= What this task involves =
Once "Image resolution: width=197" turns up in a line below, reproduce that line and those after it exactly, stopping after the line with "Task: Open the three-dot"; leave pictures out.

= Record set =
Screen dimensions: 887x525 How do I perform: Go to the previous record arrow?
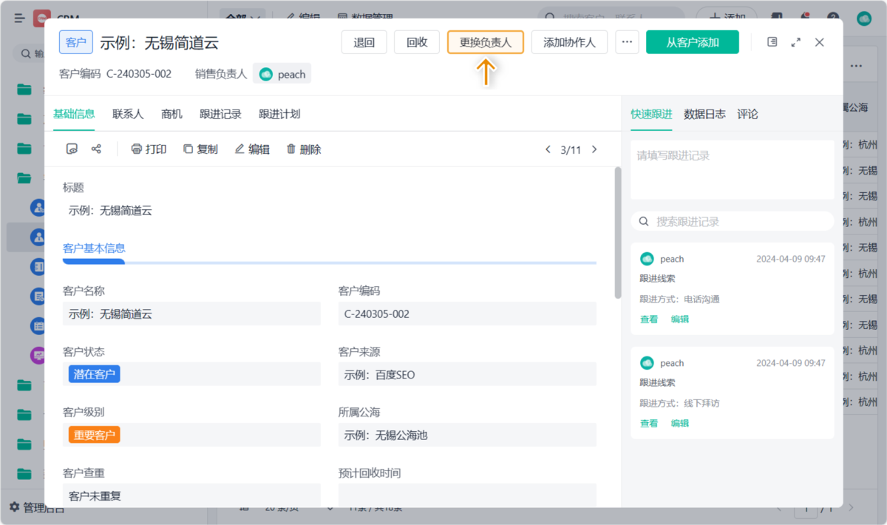click(x=548, y=149)
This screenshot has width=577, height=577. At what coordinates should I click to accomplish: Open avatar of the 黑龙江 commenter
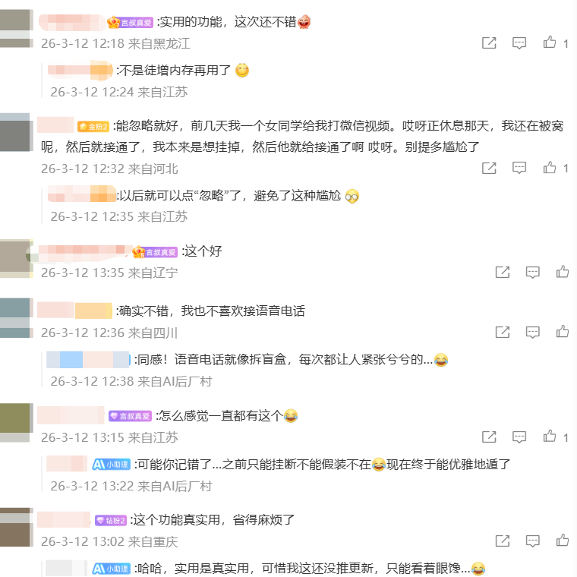click(x=14, y=28)
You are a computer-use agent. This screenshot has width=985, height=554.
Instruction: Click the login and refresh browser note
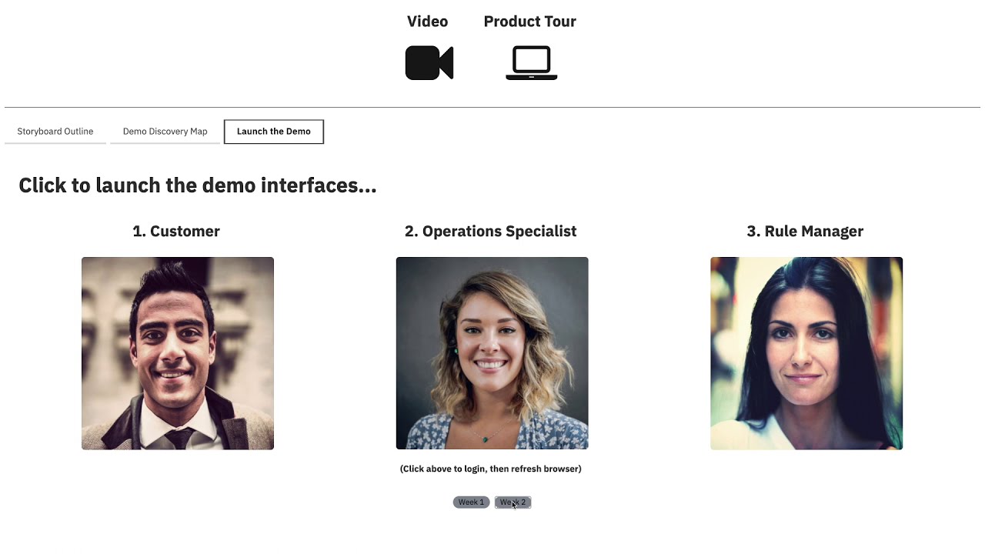click(490, 469)
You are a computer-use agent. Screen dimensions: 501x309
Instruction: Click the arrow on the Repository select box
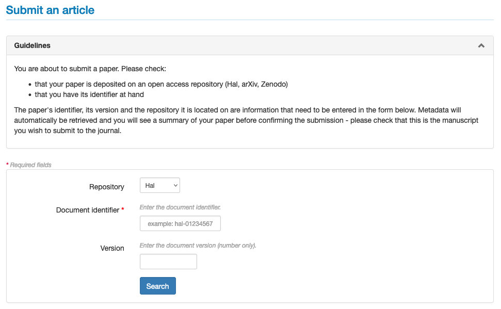coord(175,185)
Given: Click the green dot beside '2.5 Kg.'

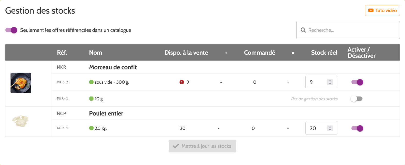Looking at the screenshot, I should click(91, 128).
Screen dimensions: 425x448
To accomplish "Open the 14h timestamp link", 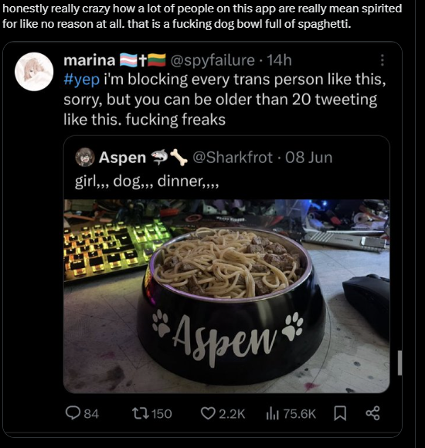I will [279, 60].
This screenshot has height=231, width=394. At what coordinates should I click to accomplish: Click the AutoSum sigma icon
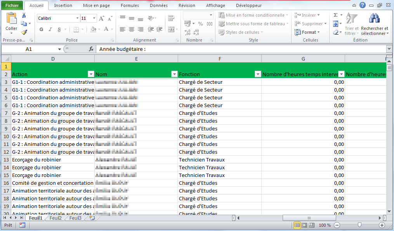(x=336, y=15)
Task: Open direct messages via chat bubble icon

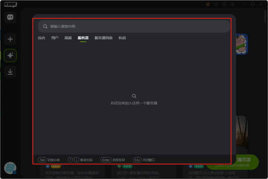Action: (x=10, y=17)
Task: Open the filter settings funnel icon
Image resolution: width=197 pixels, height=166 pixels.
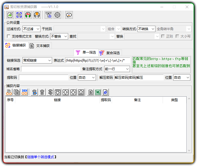Action: click(48, 15)
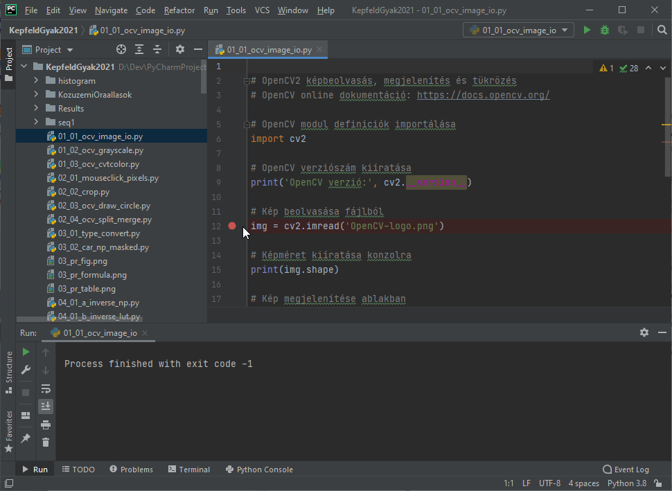Rerun script using Run panel play icon
The height and width of the screenshot is (491, 672).
coord(26,352)
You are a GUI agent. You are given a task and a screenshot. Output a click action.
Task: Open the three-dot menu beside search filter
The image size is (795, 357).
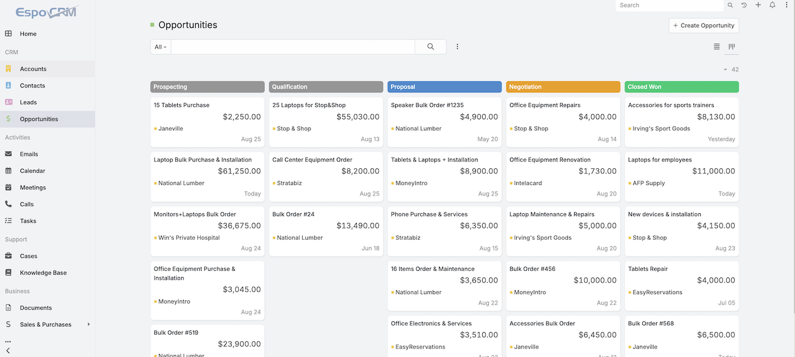[x=457, y=47]
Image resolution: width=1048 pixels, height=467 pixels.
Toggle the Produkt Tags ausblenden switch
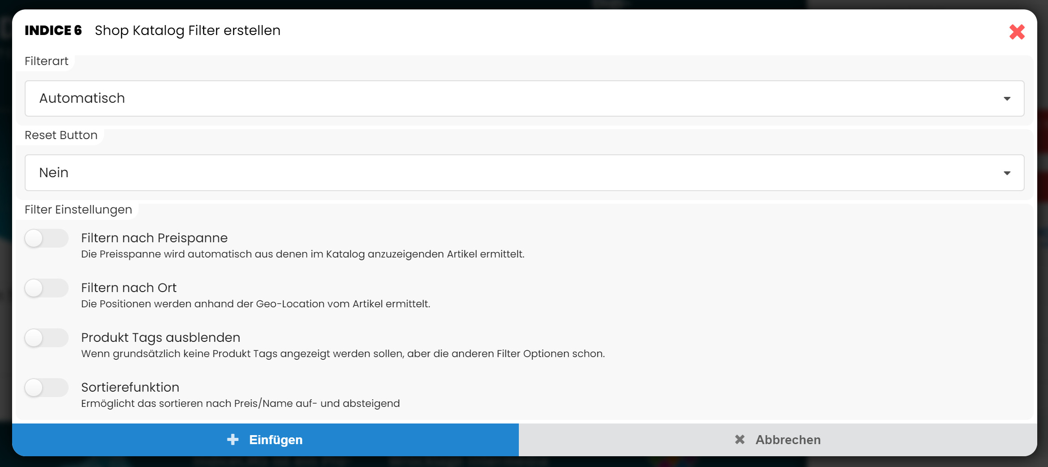47,338
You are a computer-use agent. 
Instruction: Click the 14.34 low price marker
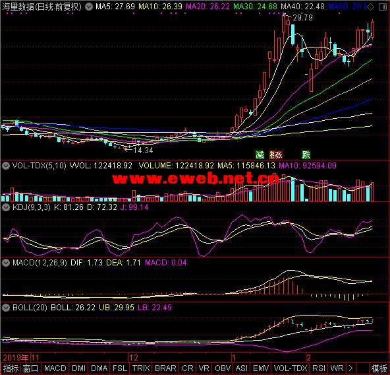coord(143,150)
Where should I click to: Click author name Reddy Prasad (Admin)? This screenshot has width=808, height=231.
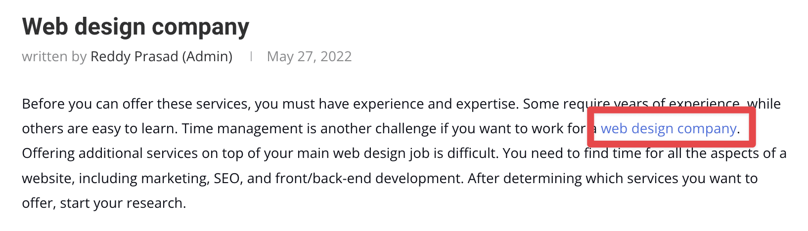coord(161,57)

= Expected answer =
Image resolution: width=197 pixels, height=166 pixels.
Action: click(48, 15)
Rerun script using Run panel play icon
The height and width of the screenshot is (491, 672).
coord(26,352)
You are a GUI agent. You are given a task and a screenshot. Output a click action.
Task: Open the three-dot menu beside search filter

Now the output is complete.